Crude oil futures were higher during mid-morning trade in Asia Friday amid ongoing supply-side uncertainties and geopolitical tensions, with market participants also looking out for headlines emerging from the OPEC/non-OPEC meeting scheduled over the weekend.  At 11 am Singapore time (0300 GMT), July ICE Brent crude futures were up 35 cents/b (0.48%) from Thursday’s settle to $72.97/b, while the NYMEX June light sweet crude contract gained 41 cents/b (0.65%) at $63.28/b.


“Growing tensions between the US and Iran now appear to be boosting oil prices after all,” Commerzbank analysts said in a note.  US President Donald Trump’s administration has increased pressure on Iran this month by ending sanctions waivers to its oil buyers.  Total CEO Patrick Pouyanne Thursday, however, downplayed the risks of rising tension between the US and Iran as well as this week’s apparent attacks on Middle East oil infrastructure, weighing the boost in crude prices against added operational risks.

“It could add some risks on some of our activity, at the same time it pushes the price of oil up,” Pouyanne said at an Atlantic Council event in Washington. “Globally speaking for Total, it’s not so bad. Maybe it’s bad for some consumers. But I suspect these tensions are just pushing the price up and up and up. So we’ll see.”  Crude prices this week reacted sharply following apparent sabotage attacks on oil tankers in the Persian Gulf and drone attacks on two pumping stations along Saudi Aramco’s East-West pipeline.

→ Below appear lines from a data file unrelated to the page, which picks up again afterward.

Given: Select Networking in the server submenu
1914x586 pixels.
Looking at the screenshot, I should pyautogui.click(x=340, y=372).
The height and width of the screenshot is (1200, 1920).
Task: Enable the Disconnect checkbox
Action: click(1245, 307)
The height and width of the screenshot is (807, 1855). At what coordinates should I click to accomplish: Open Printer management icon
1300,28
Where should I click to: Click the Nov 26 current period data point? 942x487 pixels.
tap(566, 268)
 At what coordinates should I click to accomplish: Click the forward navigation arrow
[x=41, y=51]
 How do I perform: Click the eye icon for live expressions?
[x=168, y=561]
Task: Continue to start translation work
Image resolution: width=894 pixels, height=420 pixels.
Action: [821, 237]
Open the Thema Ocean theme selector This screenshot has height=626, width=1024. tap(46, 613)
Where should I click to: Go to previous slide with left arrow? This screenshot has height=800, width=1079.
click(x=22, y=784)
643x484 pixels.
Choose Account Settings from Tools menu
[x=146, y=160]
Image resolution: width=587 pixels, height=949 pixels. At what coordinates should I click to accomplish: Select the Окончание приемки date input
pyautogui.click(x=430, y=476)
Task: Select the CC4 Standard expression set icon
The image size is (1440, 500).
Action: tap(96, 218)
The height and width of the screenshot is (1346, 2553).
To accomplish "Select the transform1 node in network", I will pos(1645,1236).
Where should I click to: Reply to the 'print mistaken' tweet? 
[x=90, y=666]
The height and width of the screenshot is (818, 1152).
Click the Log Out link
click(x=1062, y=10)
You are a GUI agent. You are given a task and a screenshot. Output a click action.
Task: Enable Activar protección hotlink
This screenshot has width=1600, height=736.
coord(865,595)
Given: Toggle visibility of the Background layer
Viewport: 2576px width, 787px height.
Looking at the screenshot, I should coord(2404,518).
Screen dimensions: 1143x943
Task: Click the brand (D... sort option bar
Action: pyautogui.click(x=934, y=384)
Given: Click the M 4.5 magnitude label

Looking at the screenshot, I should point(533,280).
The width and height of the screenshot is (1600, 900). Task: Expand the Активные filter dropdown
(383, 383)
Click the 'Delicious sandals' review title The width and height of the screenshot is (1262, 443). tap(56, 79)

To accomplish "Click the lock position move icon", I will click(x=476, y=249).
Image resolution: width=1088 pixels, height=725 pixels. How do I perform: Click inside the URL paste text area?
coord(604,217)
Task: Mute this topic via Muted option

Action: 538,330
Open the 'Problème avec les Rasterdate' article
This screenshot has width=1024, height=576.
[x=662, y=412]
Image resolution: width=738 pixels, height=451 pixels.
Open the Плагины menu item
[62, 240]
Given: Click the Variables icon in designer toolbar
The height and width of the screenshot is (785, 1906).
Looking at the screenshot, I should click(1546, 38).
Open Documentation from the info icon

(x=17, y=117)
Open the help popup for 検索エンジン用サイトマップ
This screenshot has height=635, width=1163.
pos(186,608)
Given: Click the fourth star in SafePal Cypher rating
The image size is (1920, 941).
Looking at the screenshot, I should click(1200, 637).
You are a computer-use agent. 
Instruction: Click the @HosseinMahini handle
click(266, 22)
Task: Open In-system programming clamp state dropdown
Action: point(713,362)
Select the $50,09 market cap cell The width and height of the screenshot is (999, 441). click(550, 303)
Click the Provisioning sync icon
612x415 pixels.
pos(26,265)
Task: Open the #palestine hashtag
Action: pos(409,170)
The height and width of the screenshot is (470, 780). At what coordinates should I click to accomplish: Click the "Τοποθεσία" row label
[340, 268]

The attacks were followed by news Wednesday that the US State Department announced it was removing non-essential staff from Iraq, following weeks of statements by US officials that Iran-backed agents were threatening US assets in the country. Iraqi and international oil sector officials have said there have been no withdrawals by oil companies operating in Iraq, despite reports by local media.